Large-eddy simulation of an atmospheric bore and associated gravity wave effects on wind farm performance in the southern Great Plains
Gravity waves are a common occurrence in the atmosphere, with a variety of generation mechanisms. Their impact on wind farms has only recently gained attention, with most studies focused on wind farm-induced gravity waves. In this study, the interaction between a wind farm and gravity waves generated by an atmospheric bore event is assessed using multiscale large-eddy simulations. The atmospheric bore is created by a thunderstorm downdraft from a nocturnal mesoscale convective system (MCS). The associated gravity waves impact the wind resource and power production at a nearby wind farm during the American Wake Experiment (AWAKEN) in the US southern Great Plains. A two-domain nested setup (Δx=300 and 20 m) is used in the Weather Research and Forecasting (WRF) model, forced with data from the High-Resolution Rapid Refresh model, to capture both the formation of the bore and its interaction with individual wind turbines.
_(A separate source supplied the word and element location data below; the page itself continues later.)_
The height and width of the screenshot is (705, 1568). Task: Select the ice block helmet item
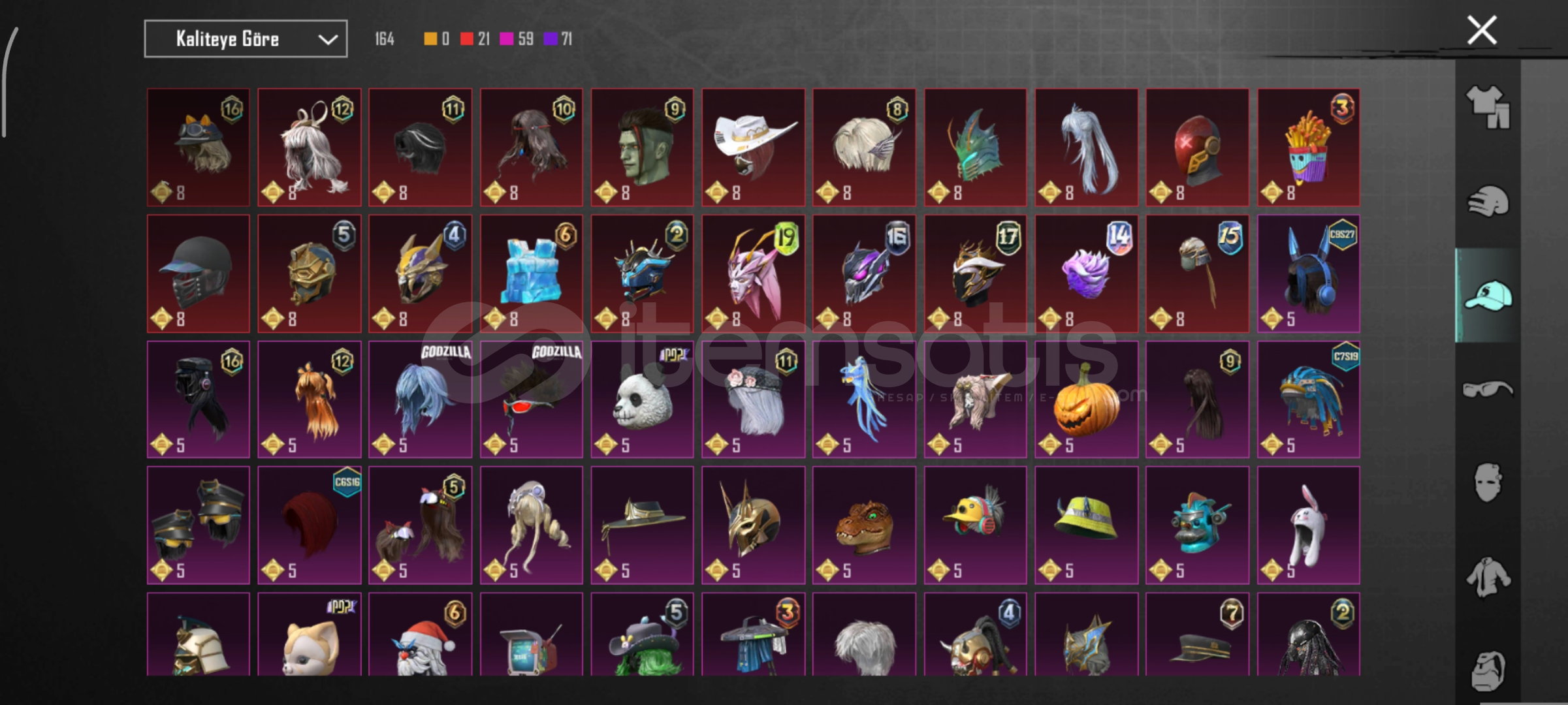point(532,274)
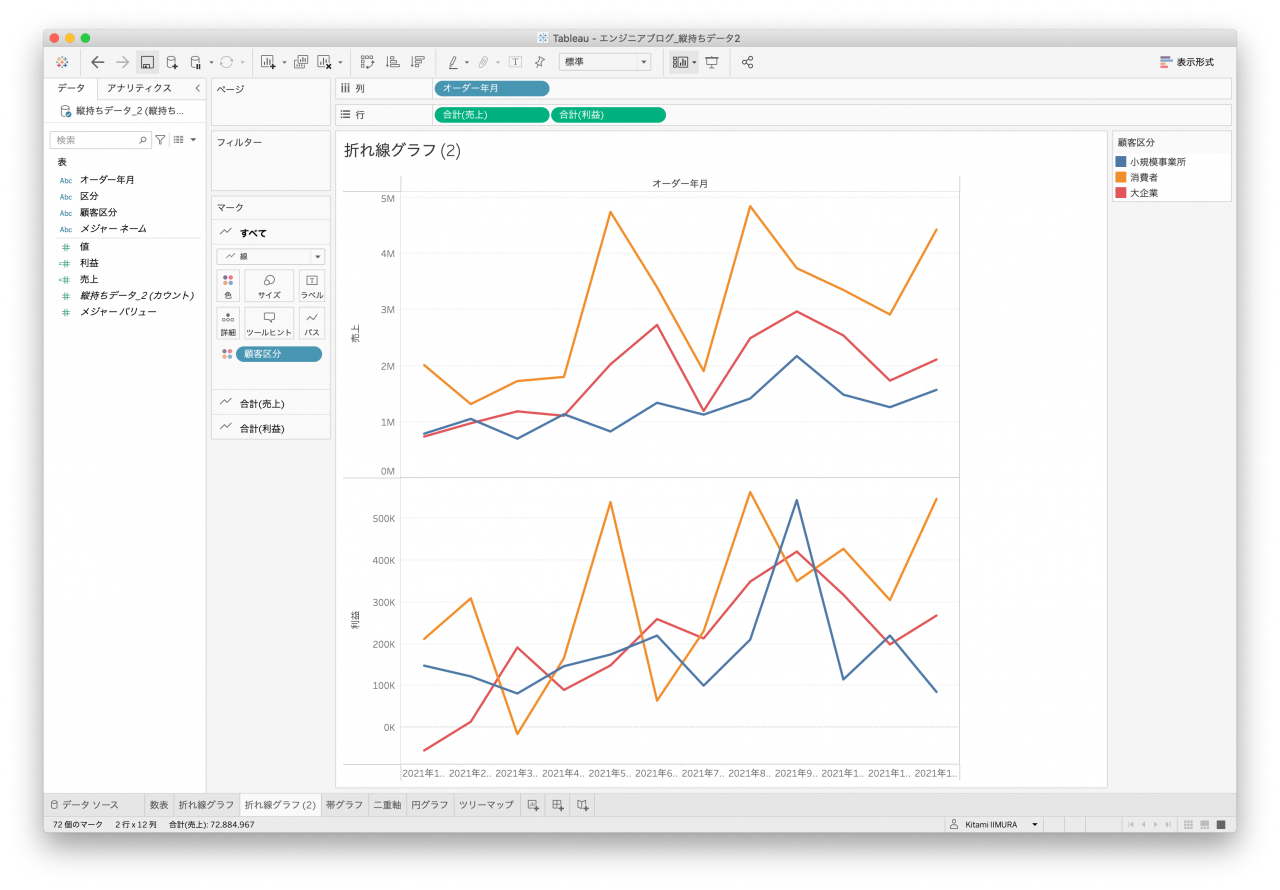The image size is (1280, 890).
Task: Click the orange 消費者 legend color swatch
Action: click(1121, 177)
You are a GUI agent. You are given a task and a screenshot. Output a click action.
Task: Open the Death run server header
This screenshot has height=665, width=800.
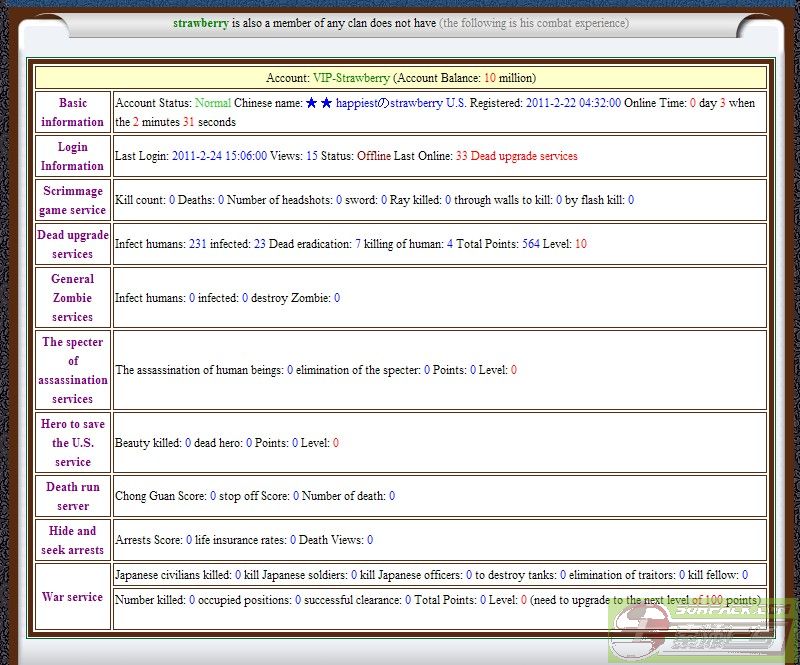(x=73, y=496)
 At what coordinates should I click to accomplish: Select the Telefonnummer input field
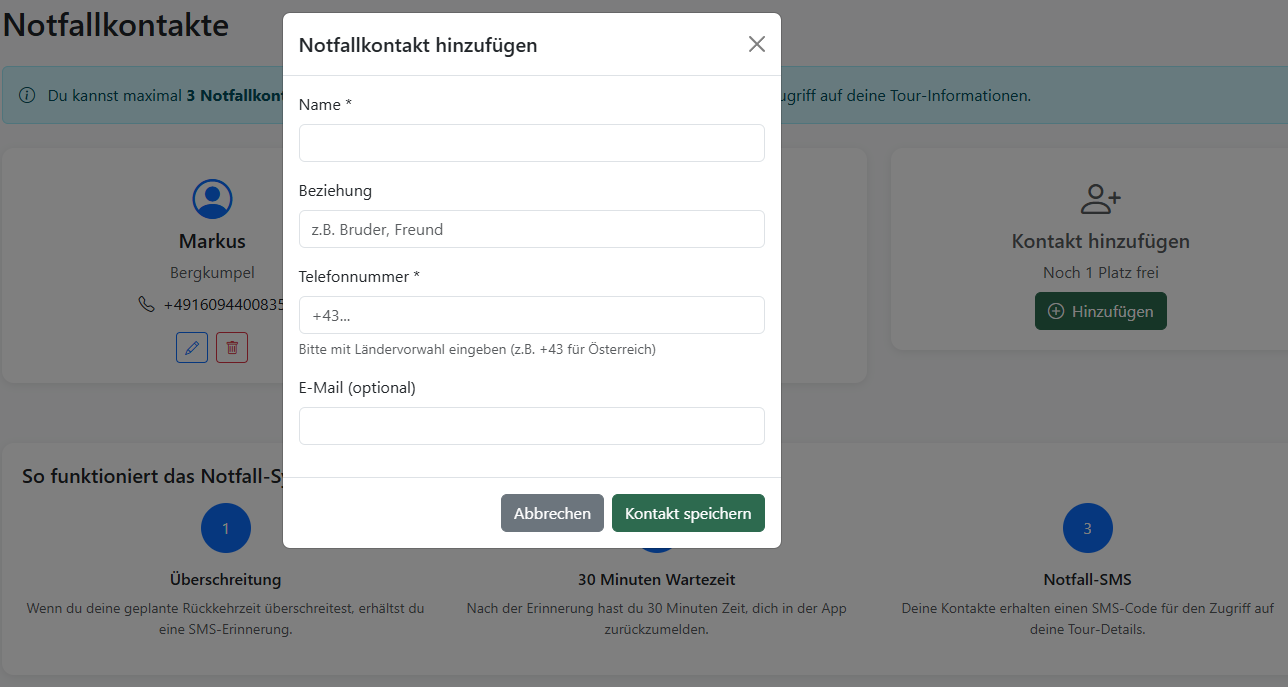pyautogui.click(x=531, y=315)
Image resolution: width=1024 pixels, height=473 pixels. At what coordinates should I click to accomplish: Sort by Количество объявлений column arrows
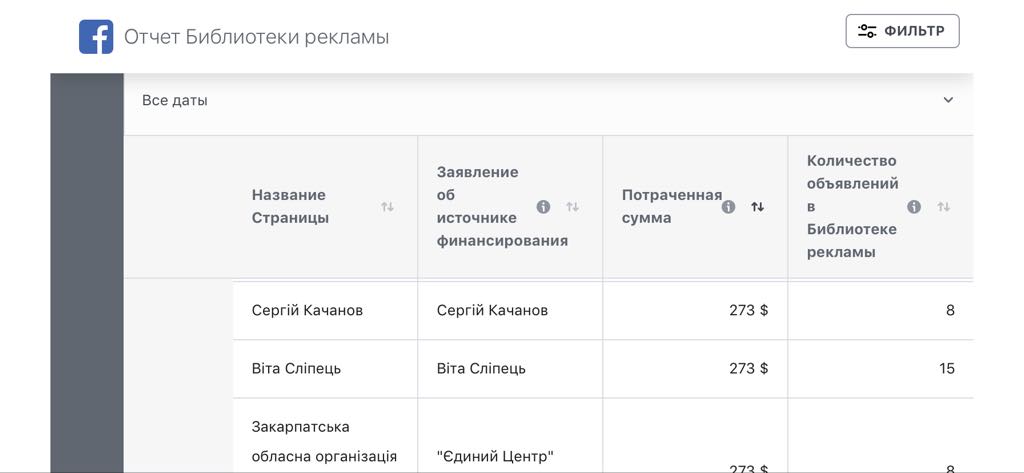[944, 206]
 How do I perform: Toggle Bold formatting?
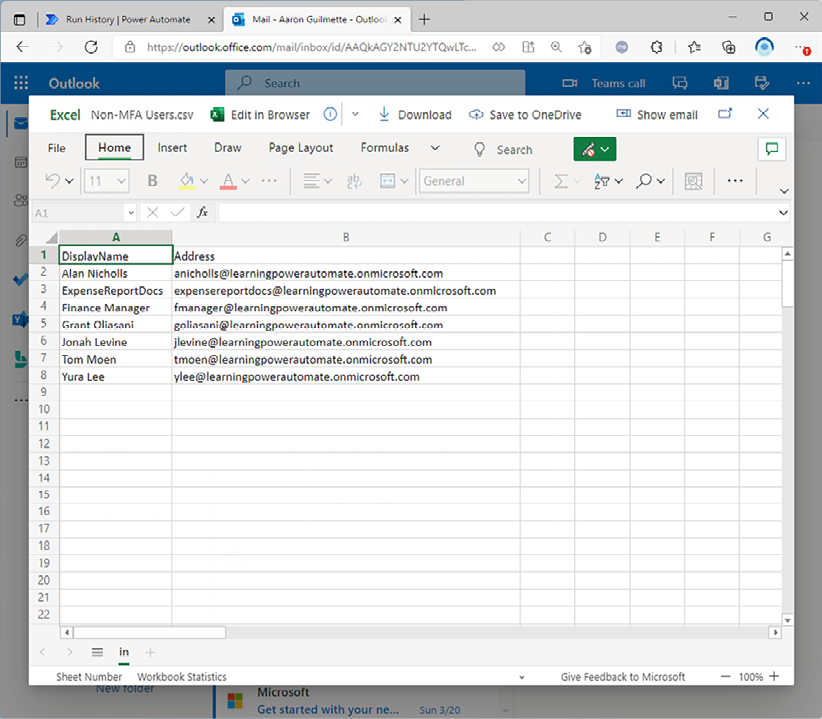[153, 181]
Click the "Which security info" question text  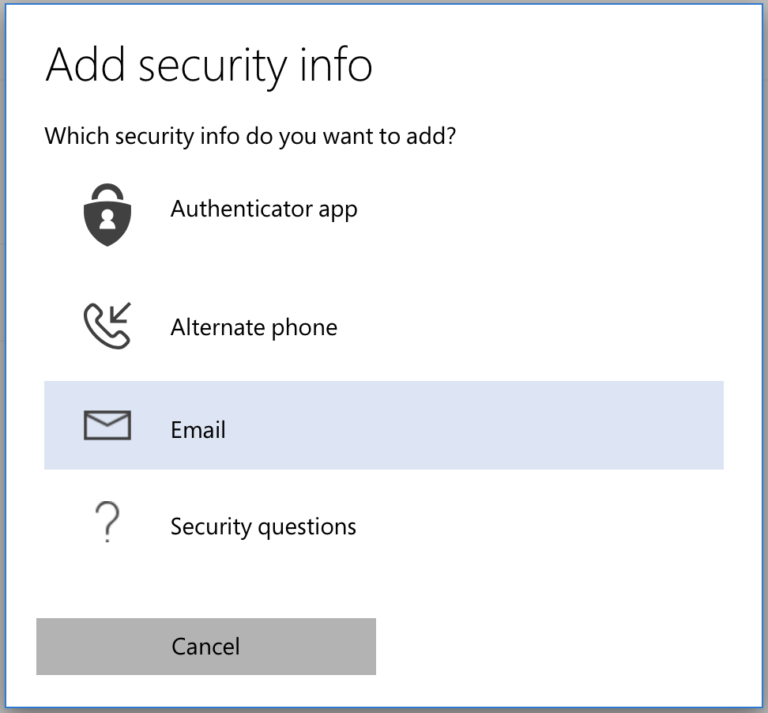(250, 136)
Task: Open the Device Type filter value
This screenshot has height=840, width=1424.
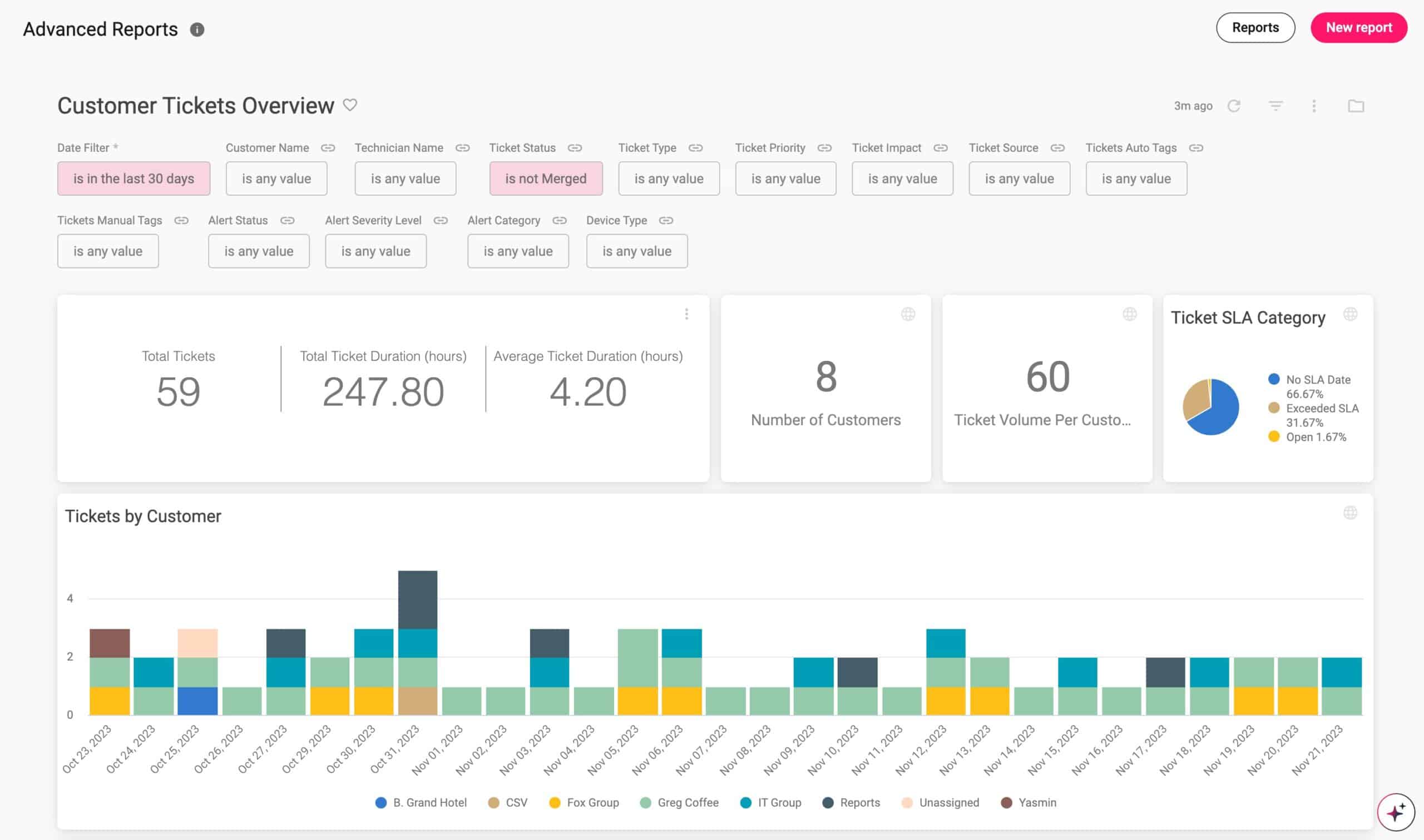Action: (636, 251)
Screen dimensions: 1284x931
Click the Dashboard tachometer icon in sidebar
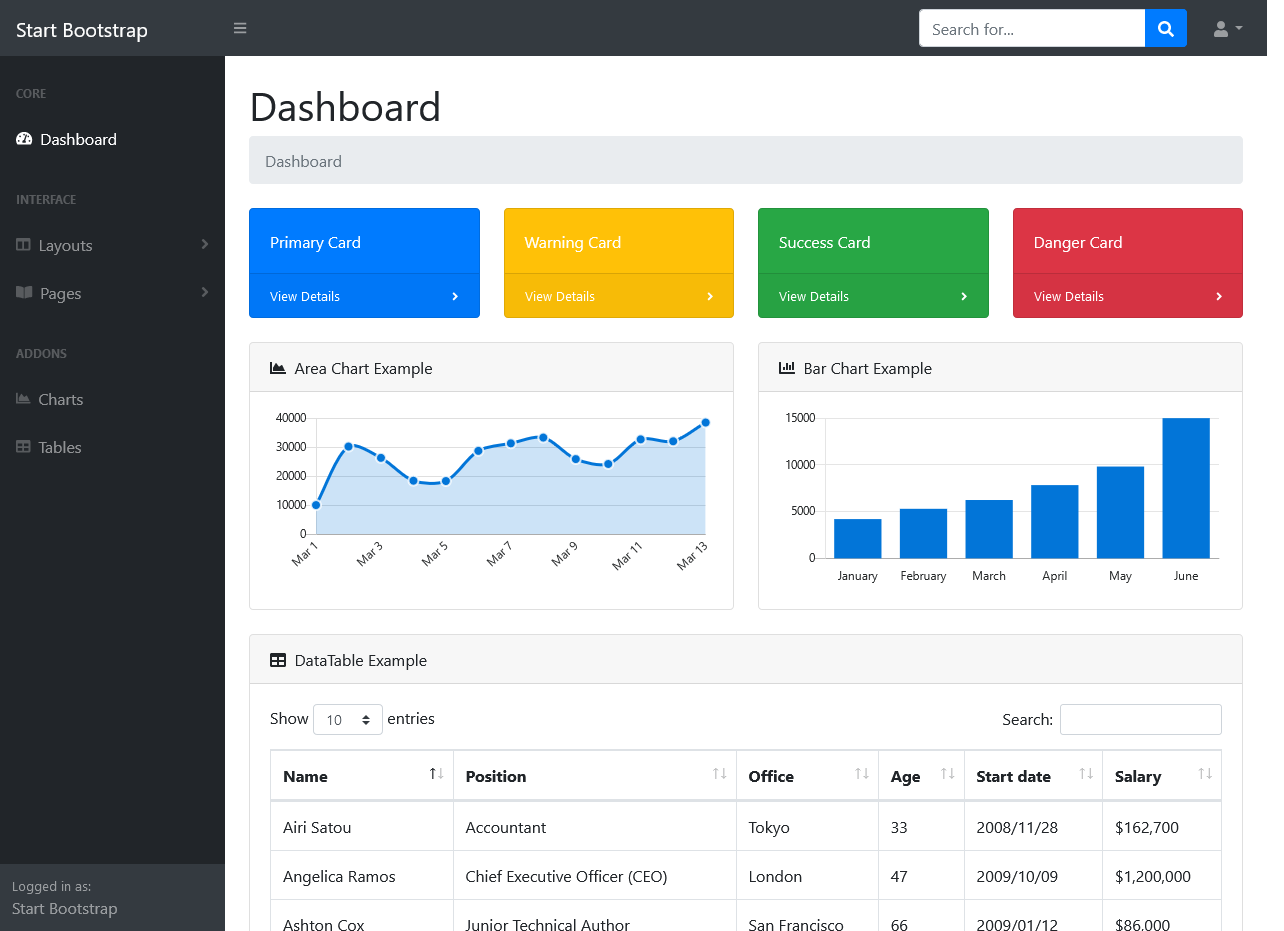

The MCS is resolved on the large outer domain, where the structure of the bore and the associated gravity waves are found to be especially sensitive to parameterized microphysics processes. On the finer inner domain, gravity wave interactions with individual wind turbines are resolved; wake dynamics are captured using a generalized actuator disk parameterization in WRF. The gravity waves are found to have a strong effect on the atmosphere above the wind farm; however, the effect of the waves is more nuanced closer to the surface where there is additional turbulence, both ambient and wake-generated. Notably, the gravity waves modulate the mesoscale environment by weakening and dissipating the preexisting low-level jet, which reduces hub-height wind speed and hence the simulated power output, which is confirmed by the observed supervisory control and data acquisition (SCADA) power data. Additionally, the gravity waves induce local wind direction variations correlated with fluctuations in pressure, which lead to fluctuations in the simulated power output as various turbines within the farm are subjected to waking from nearby turbines.